Author: Charles Watkins
Publisher: Reaktion Books
Published: 2014-10-15
Total Pages: 314
ISBN-13: 1780234155
DOWNLOAD EBOOKForests—and the trees within them—have always been a central resource for the development of technology, culture, and the expansion of humans as a species. Examining and challenging our historical and modern attitudes toward wooded environments, this engaging book explores how our understanding of forests has transformed in recent years and how it fits in our continuing anxiety about our impact on the natural world.

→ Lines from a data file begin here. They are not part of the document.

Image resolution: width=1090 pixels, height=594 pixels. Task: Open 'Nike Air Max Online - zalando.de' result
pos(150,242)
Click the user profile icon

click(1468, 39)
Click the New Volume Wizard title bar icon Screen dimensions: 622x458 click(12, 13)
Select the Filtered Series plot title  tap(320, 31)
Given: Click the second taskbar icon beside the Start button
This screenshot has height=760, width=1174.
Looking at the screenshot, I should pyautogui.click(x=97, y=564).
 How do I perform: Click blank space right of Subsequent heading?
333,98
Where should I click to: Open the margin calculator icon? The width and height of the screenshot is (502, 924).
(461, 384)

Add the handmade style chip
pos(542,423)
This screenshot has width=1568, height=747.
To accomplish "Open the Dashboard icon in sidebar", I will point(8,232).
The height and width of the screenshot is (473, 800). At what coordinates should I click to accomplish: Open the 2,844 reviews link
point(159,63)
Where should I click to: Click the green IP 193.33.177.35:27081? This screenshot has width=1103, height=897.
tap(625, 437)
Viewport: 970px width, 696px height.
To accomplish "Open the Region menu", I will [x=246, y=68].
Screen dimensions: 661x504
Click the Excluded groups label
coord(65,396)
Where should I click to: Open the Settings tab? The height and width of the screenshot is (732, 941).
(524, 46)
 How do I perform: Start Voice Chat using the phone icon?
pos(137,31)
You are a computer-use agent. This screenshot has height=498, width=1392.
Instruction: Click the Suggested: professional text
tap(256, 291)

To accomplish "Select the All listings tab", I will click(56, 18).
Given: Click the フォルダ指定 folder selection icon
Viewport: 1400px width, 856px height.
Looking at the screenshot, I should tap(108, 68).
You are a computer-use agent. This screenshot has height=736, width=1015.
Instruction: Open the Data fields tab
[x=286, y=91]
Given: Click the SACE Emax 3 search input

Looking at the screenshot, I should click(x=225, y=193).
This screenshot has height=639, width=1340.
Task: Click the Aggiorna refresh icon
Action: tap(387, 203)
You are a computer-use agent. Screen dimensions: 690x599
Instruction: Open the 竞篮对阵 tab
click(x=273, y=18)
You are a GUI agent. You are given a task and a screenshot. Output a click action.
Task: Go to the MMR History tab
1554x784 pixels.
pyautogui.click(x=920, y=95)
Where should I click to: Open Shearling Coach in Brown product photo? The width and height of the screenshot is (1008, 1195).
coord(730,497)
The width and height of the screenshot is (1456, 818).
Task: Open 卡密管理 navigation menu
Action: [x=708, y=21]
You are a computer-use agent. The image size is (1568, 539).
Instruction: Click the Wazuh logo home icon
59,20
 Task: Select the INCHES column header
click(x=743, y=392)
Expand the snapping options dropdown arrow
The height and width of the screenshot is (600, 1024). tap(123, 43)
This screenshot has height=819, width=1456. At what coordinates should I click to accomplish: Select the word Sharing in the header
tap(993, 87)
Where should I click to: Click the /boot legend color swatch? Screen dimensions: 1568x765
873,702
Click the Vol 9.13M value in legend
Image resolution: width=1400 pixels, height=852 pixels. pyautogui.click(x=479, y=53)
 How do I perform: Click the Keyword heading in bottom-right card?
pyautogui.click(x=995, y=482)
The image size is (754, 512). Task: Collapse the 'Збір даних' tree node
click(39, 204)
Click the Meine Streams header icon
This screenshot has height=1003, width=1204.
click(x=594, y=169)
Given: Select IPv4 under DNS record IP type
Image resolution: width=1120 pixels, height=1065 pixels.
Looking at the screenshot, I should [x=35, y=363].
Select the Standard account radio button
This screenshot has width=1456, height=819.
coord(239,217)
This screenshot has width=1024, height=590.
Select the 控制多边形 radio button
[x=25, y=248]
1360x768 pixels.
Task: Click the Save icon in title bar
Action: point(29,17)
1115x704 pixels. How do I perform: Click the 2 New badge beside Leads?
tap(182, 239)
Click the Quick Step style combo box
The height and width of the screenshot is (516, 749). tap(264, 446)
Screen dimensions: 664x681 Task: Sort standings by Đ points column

Drawing on the most recent work of historians, ecologist geographers, botanists, and forestry professionals, Charles Watkins reveals how established ideas about trees—such as the spread of continuous dense forests across the whole of Europe after the Ice Age—have been questioned and even overturned by archaeological and historical research. He shows how concern over woodland loss in Europe is not well founded—especially while tropical forests elsewhere continue to be cleared—and he unpicks the variety of values and meanings different societies have ascribed to the arboreal. Altogether, he provides a comprehensive, interdisciplinary overview of humankind’s interaction with this abused but valuable resource.
Author: Oliver Rackham
Publisher: Weidenfeld & Nicolson
Published: 2020-03-19
Total Pages: 328
ISBN-13: 1474614051
DOWNLOAD EBOOKA beautifully written classic of nature writing. 'A masterly account...of supreme interest...a classic' Country Life Long accepted as the best work on the subject, Oliver Rackham's book is both a comprehensive history of Britain's woodland and a field-work guide that presents trees individually and as part of the landscape. From prehistoric times, through the Roman period and into the Middle Ages, Oliver Rackham describes the changing character, role and history of trees and woodland. He concludes this definitive study with a section on the conservation and future of Britain's trees, woodlands and hedgerows.